At the line containing "[button] (141, 174)", begin retyping, and continue word for word until the records below run out.
______
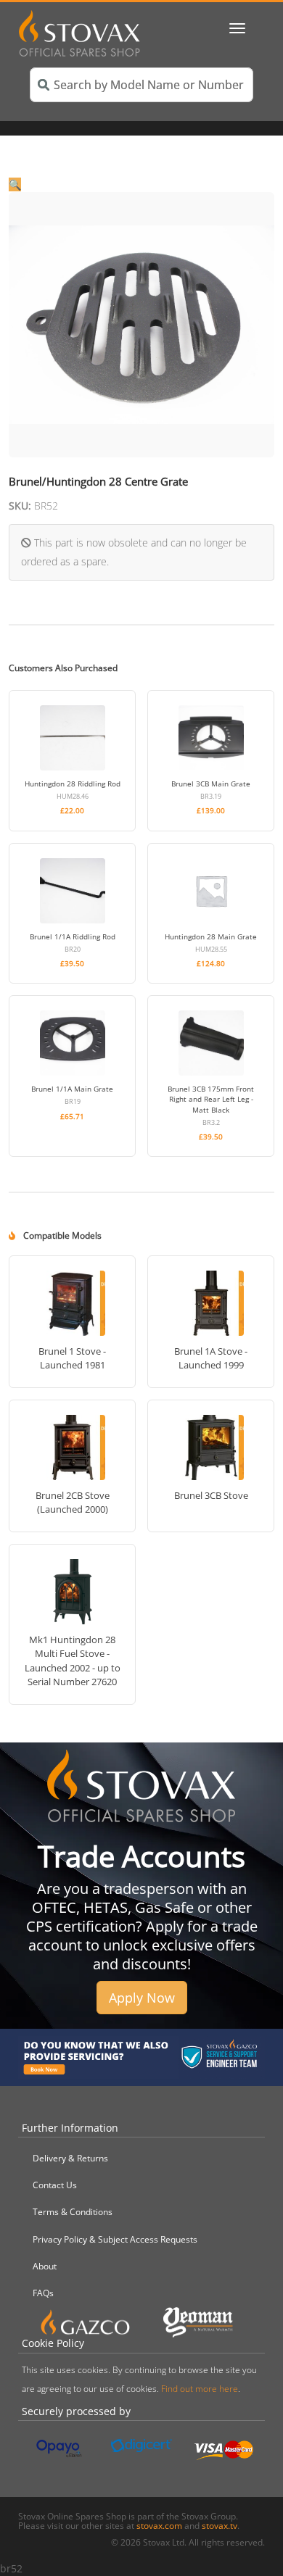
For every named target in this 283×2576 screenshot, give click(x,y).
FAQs (43, 2293)
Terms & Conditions (72, 2212)
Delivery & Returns (70, 2158)
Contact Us (55, 2185)
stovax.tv (219, 2525)
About (45, 2266)
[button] (141, 174)
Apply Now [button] (142, 1997)
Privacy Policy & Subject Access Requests (115, 2239)
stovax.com (159, 2525)
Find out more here (199, 2388)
______
- Solution below:
[button] (141, 174)
Apply Now [button] (142, 1997)
Privacy Policy & Subject Access Requests (115, 2239)
stovax.com (159, 2525)
Find out more here (199, 2388)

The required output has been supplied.